I know OA doesn’t focus on weight loss, and I tend to focus on it way too much.
This morning, my jeans felt quite a bit looser, and I would have loved to weigh in. But I’m not going to – not until Saturday morning, which is another two days away.
The trouble with being obsessed by the scale is that when things don’t go well, it has caused me to binge in the past. Actually, things going well has also pushed me to binging. I binge because I haven’t lost weight and I’m upset, and I binge when I have lost weight and I feel powerful.
Then there’s the weird, insane behavior around the weigh ins. I have made sure I go to the loo first in the past before I step on the scale, and I won’t have my morning glass of water until after I’ve weighed in. This doesn’t make sense. Of course my weight loss will fluctuate according to what I eat and drink. I just shouldn’t let it sway my behavior at all.
So from now on its once a week only. On Saturday mornings. At 10 or thereabouts.
Repeat after me: my weight is just a number. Because it is just a number. It will fluctuate. Some weeks it will go up. It might even go up on good weeks, just because I’m retaining water or something. I don’t know. My body is not a machine. Of course there will be deviations.
I guess the truth is that I really really want that number to drop. I want to change. I want to see improvement. I want to stop being overweight. I want to be healthy.
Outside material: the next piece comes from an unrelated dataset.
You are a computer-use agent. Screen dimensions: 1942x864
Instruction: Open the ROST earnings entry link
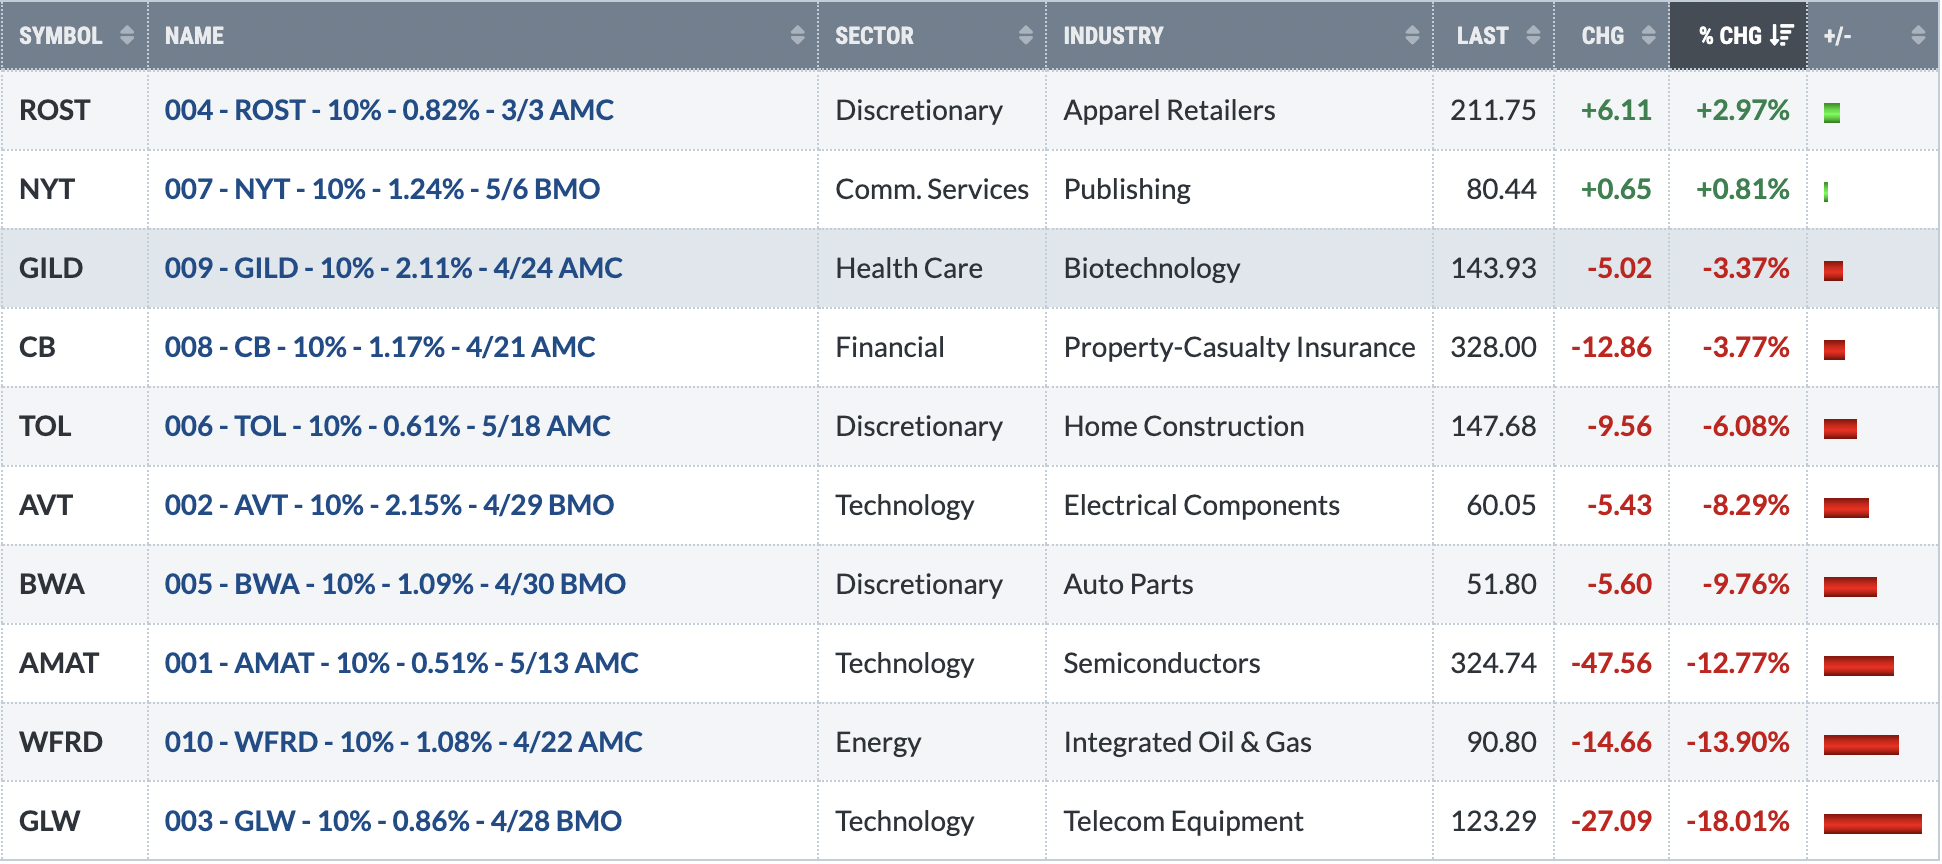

And I guess I feel that the sooner change happens, the better. I want to start living the benefits of my new, happier life.
But when I think about it, I’m already living the benefits of my new, happier life.
My weight – my number on the scale – is a result of change, not the cause of change. I make the changes, then the numbers go down, not the other way around.
My numbers will drop. I have to be sure of that. I work the program, and my numbers will drop.
I also need to resign myself to this taking a while. It will be a while until I’m at my goal weight. I’m figuring it will take me at least a year, possibly longer. I didn’t gain all this extra weight overnight, and it won’t disappear overnight either.
My first goal is about 5 kgs away. Which will be a good couple of months. I’ll celebrate, but not with food.
Instead, I’ll celebrate by going away for a weekend, or getting a massage. Or both. One of the things I really like to do is go away for weekends down south. I stay in nice hotels and I relax. I go for walks and drives, and enjoy life. Te Anau is one of my favorites – the lake is beautiful and there are lots of nice walks.
I think I’ll go to Te Anau when I reach my first goal. I’ll get outside, walk, and be free and happy.